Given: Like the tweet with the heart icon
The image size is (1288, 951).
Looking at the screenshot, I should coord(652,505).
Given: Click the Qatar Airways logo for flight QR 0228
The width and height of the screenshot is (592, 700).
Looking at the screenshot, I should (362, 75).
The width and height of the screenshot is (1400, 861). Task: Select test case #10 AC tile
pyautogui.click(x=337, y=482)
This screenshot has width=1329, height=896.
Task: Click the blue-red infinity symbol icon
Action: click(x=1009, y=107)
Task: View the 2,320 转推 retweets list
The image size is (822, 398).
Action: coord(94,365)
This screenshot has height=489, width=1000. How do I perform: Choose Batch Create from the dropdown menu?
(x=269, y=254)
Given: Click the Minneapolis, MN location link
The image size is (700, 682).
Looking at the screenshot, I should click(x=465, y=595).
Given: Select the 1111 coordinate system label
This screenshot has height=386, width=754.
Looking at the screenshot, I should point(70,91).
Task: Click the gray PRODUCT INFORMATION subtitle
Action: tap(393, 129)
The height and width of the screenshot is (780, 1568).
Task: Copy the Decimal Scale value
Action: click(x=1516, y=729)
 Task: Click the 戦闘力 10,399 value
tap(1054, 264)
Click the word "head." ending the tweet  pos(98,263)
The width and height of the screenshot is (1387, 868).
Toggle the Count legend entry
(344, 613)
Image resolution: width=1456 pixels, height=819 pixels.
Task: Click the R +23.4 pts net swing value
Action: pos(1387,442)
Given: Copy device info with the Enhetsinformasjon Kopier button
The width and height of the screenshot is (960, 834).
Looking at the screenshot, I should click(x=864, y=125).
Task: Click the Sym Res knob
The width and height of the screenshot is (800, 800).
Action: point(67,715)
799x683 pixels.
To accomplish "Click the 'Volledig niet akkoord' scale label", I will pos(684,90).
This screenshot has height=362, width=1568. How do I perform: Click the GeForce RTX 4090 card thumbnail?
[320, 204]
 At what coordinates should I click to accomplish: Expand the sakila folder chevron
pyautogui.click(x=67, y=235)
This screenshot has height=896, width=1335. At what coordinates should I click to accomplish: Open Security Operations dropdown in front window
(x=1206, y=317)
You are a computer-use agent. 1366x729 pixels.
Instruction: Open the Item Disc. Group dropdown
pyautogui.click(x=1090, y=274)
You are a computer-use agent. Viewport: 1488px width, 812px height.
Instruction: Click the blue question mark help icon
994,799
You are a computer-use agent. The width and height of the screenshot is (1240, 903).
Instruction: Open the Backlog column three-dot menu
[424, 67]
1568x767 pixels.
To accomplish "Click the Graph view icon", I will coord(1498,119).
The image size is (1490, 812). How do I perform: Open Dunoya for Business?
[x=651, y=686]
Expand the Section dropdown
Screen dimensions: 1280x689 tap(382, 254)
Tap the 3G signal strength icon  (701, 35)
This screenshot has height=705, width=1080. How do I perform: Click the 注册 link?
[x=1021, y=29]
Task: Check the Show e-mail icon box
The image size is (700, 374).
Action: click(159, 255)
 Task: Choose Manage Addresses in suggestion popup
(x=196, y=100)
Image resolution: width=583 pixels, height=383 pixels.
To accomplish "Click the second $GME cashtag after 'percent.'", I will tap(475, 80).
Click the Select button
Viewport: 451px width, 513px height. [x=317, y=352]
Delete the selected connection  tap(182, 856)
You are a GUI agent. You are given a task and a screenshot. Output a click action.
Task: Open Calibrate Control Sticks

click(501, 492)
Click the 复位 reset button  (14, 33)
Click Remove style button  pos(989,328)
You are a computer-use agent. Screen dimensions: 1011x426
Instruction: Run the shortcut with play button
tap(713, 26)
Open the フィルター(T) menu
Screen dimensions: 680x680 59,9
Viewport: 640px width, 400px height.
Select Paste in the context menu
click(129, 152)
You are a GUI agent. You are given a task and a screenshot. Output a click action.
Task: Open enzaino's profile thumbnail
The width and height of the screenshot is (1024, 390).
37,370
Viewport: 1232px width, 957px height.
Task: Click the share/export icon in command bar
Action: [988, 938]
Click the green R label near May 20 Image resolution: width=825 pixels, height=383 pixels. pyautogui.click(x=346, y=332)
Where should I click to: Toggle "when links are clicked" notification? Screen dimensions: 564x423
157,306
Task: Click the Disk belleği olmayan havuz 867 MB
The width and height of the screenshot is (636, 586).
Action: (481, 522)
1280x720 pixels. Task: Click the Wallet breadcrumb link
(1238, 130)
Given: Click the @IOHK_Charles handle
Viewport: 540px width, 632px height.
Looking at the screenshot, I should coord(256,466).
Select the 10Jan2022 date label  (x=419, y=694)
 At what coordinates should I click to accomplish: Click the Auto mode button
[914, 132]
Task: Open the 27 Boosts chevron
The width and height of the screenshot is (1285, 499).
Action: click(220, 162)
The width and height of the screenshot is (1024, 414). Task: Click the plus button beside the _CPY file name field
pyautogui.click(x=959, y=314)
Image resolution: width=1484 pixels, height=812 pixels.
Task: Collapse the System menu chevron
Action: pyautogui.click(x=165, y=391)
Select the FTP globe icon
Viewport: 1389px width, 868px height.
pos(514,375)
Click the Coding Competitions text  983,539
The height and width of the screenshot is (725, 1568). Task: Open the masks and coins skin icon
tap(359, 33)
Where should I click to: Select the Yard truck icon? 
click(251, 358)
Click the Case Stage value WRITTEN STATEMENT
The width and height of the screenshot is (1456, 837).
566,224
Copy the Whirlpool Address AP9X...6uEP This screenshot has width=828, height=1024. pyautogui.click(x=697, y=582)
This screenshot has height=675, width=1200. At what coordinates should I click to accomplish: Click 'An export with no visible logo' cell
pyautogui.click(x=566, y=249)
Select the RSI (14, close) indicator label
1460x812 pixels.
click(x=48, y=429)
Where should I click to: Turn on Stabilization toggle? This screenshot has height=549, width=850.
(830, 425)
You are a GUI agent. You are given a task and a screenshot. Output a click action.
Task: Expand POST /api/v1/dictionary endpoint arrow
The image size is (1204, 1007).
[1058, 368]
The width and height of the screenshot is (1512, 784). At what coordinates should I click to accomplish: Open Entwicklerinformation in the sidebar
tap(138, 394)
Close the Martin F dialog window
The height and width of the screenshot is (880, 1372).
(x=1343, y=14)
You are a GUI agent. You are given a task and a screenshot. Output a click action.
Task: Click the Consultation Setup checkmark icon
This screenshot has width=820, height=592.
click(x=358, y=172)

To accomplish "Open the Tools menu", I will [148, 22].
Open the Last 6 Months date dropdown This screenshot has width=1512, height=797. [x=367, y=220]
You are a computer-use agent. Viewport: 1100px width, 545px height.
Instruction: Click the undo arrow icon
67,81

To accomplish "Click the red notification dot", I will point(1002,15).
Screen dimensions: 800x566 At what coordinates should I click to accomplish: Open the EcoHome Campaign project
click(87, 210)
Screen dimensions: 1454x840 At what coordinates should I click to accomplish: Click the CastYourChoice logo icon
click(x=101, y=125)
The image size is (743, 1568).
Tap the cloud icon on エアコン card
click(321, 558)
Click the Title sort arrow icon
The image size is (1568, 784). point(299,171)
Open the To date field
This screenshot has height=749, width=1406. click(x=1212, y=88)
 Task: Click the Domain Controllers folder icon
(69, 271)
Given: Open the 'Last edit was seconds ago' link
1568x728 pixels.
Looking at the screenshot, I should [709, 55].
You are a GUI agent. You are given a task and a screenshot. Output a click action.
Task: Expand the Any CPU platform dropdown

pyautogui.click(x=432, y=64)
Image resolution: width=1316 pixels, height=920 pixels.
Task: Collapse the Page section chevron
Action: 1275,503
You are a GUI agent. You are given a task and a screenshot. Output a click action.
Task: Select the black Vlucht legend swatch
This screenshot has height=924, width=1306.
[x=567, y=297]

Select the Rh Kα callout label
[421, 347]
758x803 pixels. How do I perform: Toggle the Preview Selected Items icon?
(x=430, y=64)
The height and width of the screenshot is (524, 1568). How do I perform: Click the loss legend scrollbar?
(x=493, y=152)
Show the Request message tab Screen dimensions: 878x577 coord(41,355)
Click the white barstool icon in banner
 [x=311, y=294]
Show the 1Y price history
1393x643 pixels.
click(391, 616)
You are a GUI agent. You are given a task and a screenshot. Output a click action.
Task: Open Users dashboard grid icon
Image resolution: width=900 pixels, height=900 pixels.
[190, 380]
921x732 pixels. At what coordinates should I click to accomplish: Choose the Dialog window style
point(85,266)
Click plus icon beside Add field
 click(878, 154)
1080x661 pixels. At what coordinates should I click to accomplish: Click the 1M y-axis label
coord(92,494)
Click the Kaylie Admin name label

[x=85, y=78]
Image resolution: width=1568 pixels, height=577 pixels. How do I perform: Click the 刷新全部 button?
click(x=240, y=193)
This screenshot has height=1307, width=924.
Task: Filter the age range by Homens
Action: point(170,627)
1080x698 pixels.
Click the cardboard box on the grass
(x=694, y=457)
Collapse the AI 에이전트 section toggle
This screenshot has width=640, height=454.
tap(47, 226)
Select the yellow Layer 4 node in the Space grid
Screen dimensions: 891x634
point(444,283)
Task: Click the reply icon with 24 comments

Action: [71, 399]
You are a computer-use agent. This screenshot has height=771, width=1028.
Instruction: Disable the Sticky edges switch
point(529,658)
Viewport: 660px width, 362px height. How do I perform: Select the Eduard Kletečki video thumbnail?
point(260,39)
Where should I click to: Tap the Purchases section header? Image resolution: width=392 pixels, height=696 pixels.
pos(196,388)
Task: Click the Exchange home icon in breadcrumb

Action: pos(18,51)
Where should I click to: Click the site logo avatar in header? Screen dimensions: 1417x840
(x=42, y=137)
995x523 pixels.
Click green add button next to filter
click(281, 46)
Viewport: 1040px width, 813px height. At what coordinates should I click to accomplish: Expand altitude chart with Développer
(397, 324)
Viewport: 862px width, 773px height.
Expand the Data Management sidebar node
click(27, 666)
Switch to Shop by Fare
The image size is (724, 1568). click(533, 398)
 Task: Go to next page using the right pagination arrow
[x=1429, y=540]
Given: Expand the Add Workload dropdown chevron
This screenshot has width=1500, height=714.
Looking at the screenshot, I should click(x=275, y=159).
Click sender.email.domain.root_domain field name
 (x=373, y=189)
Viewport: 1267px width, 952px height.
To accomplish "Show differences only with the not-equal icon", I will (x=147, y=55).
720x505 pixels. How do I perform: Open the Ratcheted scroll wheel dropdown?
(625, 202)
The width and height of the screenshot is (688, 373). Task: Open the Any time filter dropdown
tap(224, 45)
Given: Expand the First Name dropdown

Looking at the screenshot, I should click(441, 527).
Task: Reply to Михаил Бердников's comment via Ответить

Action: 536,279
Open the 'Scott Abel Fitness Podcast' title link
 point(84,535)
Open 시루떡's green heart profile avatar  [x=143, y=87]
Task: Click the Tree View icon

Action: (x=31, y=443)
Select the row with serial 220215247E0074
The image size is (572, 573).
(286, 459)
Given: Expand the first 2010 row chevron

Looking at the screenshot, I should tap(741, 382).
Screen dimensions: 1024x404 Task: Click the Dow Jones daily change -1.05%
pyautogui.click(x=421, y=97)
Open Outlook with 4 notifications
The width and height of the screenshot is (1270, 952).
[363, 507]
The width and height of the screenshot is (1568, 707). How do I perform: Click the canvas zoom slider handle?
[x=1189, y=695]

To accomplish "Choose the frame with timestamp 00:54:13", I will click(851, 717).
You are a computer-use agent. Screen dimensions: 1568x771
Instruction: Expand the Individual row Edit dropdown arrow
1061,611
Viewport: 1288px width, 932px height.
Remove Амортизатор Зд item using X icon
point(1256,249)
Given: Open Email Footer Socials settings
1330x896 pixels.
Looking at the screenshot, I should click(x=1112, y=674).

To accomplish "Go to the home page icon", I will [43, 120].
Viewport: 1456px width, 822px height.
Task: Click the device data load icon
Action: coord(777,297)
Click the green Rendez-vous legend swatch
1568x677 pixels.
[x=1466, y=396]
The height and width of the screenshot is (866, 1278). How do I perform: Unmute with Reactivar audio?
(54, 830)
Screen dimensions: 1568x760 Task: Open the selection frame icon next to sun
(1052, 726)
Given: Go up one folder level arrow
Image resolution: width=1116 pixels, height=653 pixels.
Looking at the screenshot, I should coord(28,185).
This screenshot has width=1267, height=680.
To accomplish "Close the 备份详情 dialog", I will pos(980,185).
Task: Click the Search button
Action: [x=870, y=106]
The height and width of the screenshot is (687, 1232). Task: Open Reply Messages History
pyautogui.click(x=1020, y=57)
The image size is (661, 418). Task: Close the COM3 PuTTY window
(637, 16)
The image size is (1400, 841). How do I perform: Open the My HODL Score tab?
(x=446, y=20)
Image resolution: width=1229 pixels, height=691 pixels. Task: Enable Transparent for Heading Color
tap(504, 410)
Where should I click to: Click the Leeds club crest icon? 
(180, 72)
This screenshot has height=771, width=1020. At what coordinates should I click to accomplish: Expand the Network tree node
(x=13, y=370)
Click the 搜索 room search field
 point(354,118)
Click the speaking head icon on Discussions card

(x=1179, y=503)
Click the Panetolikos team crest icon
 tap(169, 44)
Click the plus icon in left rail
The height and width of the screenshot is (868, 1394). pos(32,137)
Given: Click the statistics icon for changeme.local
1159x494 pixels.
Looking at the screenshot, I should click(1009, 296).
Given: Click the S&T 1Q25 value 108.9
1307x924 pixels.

给定要求 -> 列出上面条目中所有含有字符串“device”的行，区分大小写。

完整答案 ->
Given: Copy device info with the Enhetsinformasjon Kopier button
Task: Click the device data load icon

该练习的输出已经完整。